Nickel iron phosphide ultrathin nanosheets anchored on nitrogen-doped carbon nanoflake arrays as a bifunctional catalyst for efficient overall water splitting

Abstract

Development of high-efficiency and Earth-abundant bifunctional catalysts for both the hydrogen evolution reaction (HER) and oxygen evolution reaction (OER) is desirable to realize an efficient overall water splitting process. In this work, a highly active and durable bifunctional catalyst of coral-like nickel iron phosphide ultrathin nanosheets anchored on nitrogen-doped carbon nanoflake arrays on carbon cloth (CC-NC-NiFeP) was fabricated by using metal organic framework (MOF) derived nitrogen-doped carbon nanoflake arrays as catalyst supports.
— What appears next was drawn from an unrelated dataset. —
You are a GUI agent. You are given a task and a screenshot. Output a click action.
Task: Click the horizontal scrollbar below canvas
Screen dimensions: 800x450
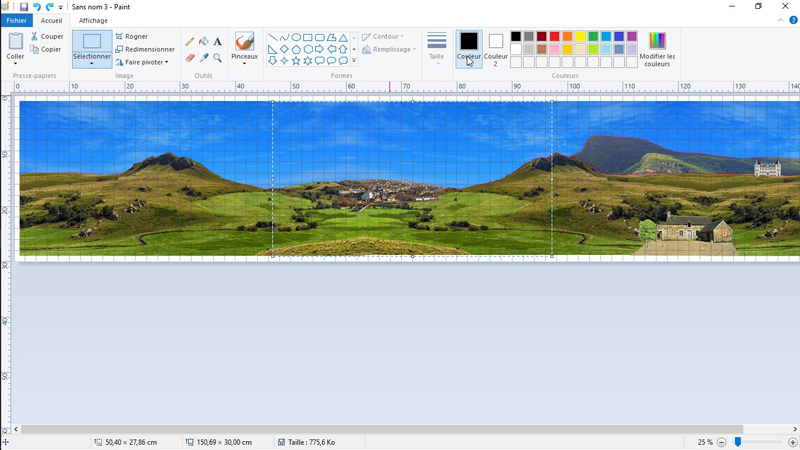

Combined with the electronic structure regulation by bimetallic phosphides and using three dimensional nitrogen-doped carbon nanoflakes as supports that provide a large specific surface area as well as fast charge/mass transport, the as-prepared CC-NC-NiFeP yields excellent bifunctional electrocatalytic activity in both the HER and OER in an alkaline medium with an overpotential of 94 mV and 145 mV to reach a current density of 10 mA cm−2, respectively. Meanwhile, the CC-NC-NiFeP can behave as both a cathode and anode simultaneously for overall water splitting, achieving a low cell voltage of 1.54 V to reach a current density of 10 mA cm−2, which outperforms that of most of the non-precious metal based catalysts.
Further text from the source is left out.